TASK DIRECTIONS: In the records below, find the line holding "This screenshot has height=411, width=625."; copy it and every line after it to the end, omitting all images.

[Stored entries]
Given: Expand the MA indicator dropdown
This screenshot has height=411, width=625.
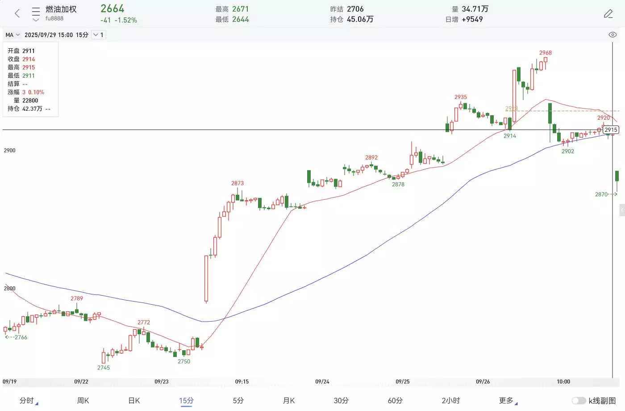Looking at the screenshot, I should (x=13, y=35).
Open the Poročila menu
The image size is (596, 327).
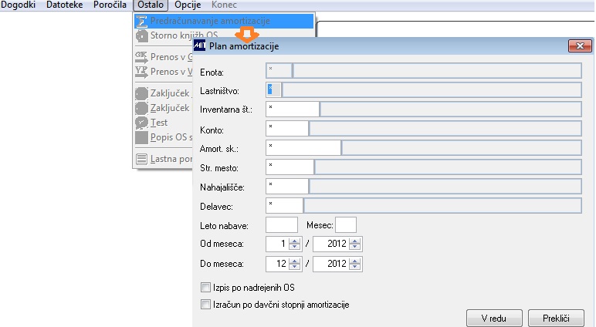pos(110,5)
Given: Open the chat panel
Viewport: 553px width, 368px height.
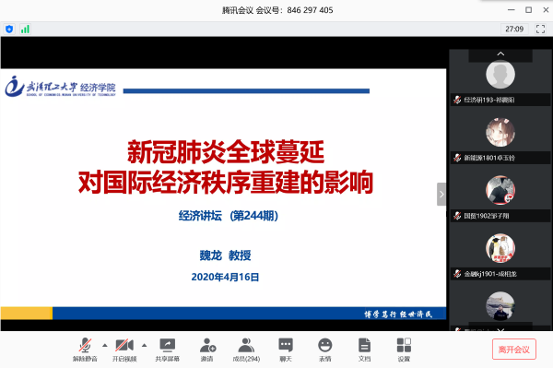Looking at the screenshot, I should pos(286,350).

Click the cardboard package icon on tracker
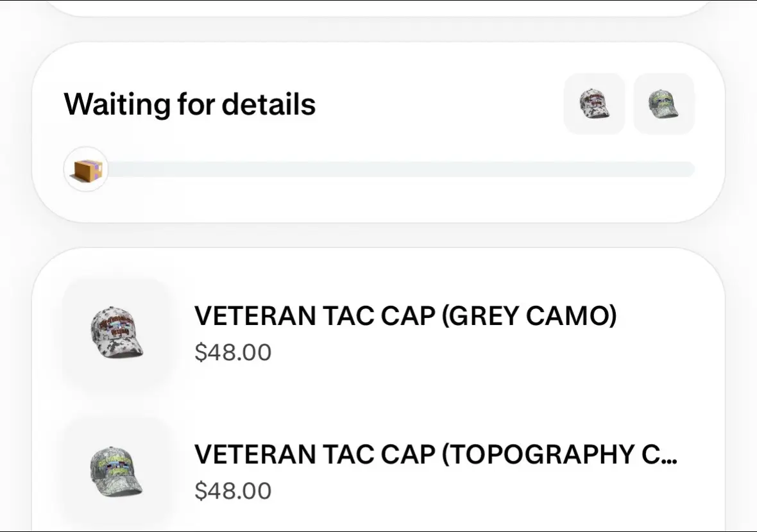click(86, 169)
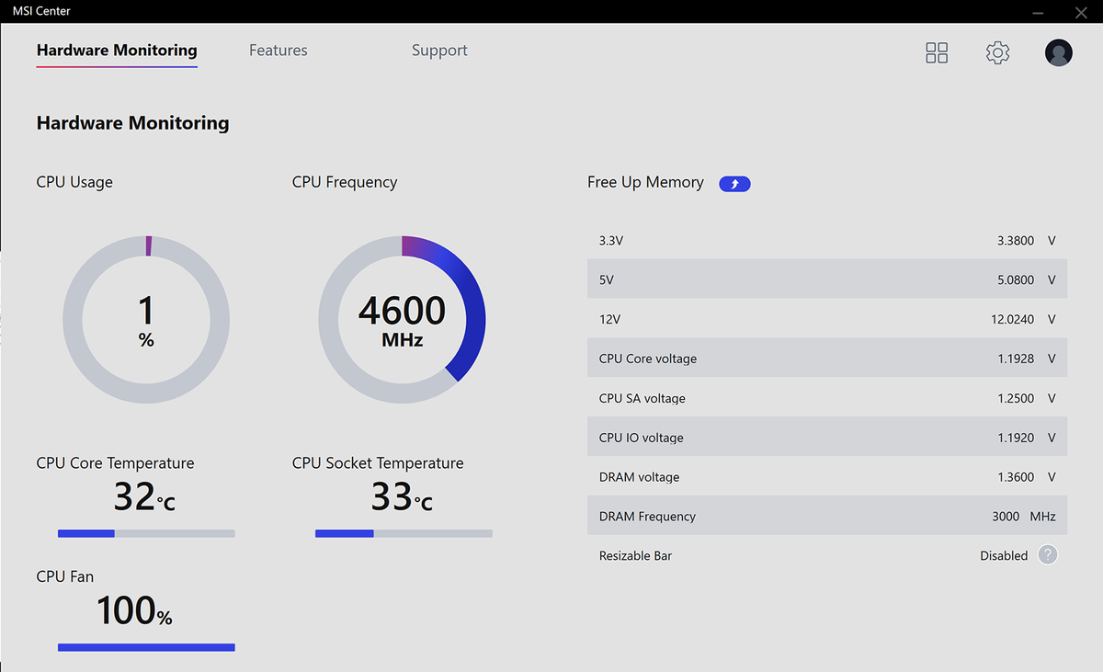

WRITTEN ANSWER:
This screenshot has height=411, width=625.
Looking at the screenshot, I should (x=13, y=35).
Open the Poročila menu
The image size is (596, 327).
pos(110,5)
Given: Open the chat panel
Viewport: 553px width, 368px height.
Looking at the screenshot, I should pos(286,350).

Click the cardboard package icon on tracker
click(86, 169)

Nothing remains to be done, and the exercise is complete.